Dans la Russie, de nos jours, une femme décide de se rendre dans la prison où son mari est détenu pour lui remettre en mains propres son colis qui lui a été retourné. Après un long voyage en bus, en train puis en taxi, elle se heurte à une administration déshumanisée et corrompue.

Le nom de l’héroïne de Une femme douce ne sera jamais prononcé. Son anonymat, on l’aura compris, est tout un symbole. Dans la Russie post-soviétique, les individualités sont broyées. Est-ce un trait strictement contemporain ? Pas si sûr. Une femme douce est une adaptation – très libre – d’une nouvelle de Dostoïevski qui avait déjà en son temps inspiré Robert Bresson.

Le réalisateur ukrainien Sergeï Loznitsa instruit le procès à charge d’un pays rude. Son héroïne a beau s’entêter à vouloir délivrer son colis, rien n’y fait. Elle se heurte partout aux mêmes refus, motivés par l’application tatillonne d’un règlement imbécile (dans un bureau de poste, dans une prison), par l’esprit de lucre (au poste de police, dans la mafia) ou tout simplement par la vulgarité humaine (chez une troupe de fêtards abrutis par l’alcool). C’est avec un même insuccès qu’elle se tourne vers une association de défense des droits de l’homme dont la responsable, dans un long monologue bouleversant, lui fait la confession de son impuissance. On se doute que sa quête sera vaine. On attend que l’héroïne, muré dans un silence buté, explose de colère ou se brise de chagrin.

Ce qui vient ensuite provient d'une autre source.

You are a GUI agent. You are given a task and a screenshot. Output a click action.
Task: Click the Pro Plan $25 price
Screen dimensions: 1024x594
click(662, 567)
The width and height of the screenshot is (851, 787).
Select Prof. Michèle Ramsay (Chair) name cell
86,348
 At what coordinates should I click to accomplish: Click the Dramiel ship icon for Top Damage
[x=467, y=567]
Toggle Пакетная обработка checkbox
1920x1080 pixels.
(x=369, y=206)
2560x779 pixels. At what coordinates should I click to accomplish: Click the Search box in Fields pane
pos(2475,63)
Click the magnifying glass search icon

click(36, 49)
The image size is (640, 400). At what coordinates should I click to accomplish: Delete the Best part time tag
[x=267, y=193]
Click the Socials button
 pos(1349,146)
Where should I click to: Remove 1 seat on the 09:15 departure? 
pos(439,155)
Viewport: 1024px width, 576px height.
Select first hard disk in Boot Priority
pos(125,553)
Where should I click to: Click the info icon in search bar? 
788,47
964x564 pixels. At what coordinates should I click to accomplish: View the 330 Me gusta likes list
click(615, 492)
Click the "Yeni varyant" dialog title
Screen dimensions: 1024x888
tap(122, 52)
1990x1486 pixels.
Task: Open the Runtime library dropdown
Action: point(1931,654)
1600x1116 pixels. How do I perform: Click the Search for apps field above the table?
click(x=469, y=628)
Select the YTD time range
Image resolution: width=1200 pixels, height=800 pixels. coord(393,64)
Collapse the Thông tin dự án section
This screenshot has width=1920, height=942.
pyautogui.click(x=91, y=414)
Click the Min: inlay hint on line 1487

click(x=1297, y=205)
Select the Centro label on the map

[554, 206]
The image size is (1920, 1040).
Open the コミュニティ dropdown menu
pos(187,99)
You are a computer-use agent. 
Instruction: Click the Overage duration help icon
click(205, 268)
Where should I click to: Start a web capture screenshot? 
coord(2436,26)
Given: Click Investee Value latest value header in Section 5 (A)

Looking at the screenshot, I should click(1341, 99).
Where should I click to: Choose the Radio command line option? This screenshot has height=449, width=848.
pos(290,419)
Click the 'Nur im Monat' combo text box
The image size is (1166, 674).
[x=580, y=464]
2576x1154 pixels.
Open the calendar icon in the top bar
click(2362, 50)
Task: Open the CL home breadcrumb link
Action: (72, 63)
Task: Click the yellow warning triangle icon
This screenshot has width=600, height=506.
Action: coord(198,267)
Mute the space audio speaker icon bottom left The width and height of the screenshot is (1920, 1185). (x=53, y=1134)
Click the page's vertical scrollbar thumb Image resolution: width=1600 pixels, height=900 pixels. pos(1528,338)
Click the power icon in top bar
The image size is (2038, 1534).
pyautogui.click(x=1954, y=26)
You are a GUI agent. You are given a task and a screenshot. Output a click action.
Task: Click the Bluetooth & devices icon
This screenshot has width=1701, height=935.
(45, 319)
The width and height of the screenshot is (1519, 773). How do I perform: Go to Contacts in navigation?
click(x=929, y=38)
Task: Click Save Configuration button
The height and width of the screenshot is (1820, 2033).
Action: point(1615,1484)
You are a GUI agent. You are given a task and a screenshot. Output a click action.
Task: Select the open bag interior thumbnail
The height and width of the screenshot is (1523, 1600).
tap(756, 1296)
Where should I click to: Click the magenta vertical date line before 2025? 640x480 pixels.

La force du réquisitoire vient précisément de cet effet de répétition. Mais cet effet de répétition constitue aussi la principale faiblesse du film qui s’étire pendant plus de deux longues heures. La monotonie est rompue dans le dernier quart du film qui se clôt par une longue scène d’un tout autre genre. Son onirisme emprunte à Fellini et à Lynch. Elle ne m’a pas convaincu. Surtout que le dernier plan qui la suit immédiatement et par lequel se conclut le film est d’un symbolisme pesant.

Quitte à dénoncer la Russie contemporaine, je recommande d’autres films plus efficaces : L’Idiot! (2015) de Yuri Bykov, Classe à part de Ivan Tverdovsky et, le meilleur d’entre tous, l’extraordinaire Leviathan (2014) d’Andrey Zvyagintsev – dont on attend avec impatience le prochain film le 20 septembre.